Your copy should match the records exactly, apart from the pictures, which stay out.
++++ Material for this task ++++
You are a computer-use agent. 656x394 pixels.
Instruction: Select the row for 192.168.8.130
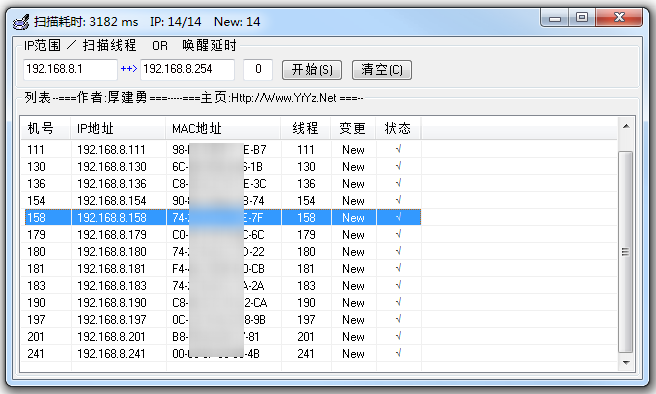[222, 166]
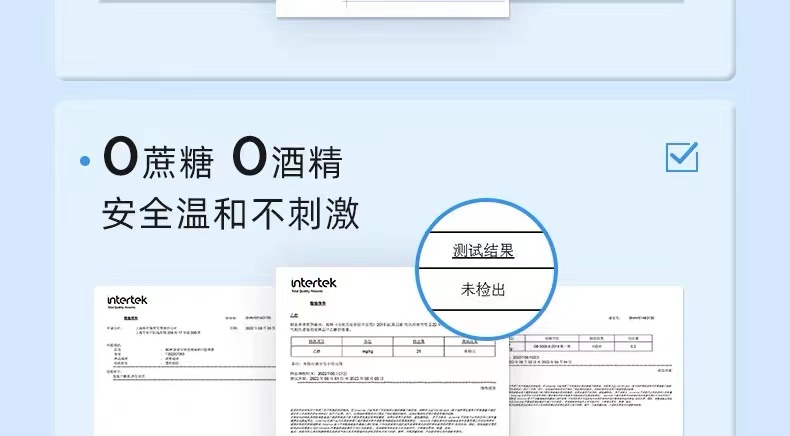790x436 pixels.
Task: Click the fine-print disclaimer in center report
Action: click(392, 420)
++++
Answer area »
You are a computer-use agent. 656x394 pixels.
Instruction: Select the row for 192.168.8.130
[222, 166]
790x436 pixels.
Task: Click the fine-print disclaimer in center report
Action: click(392, 420)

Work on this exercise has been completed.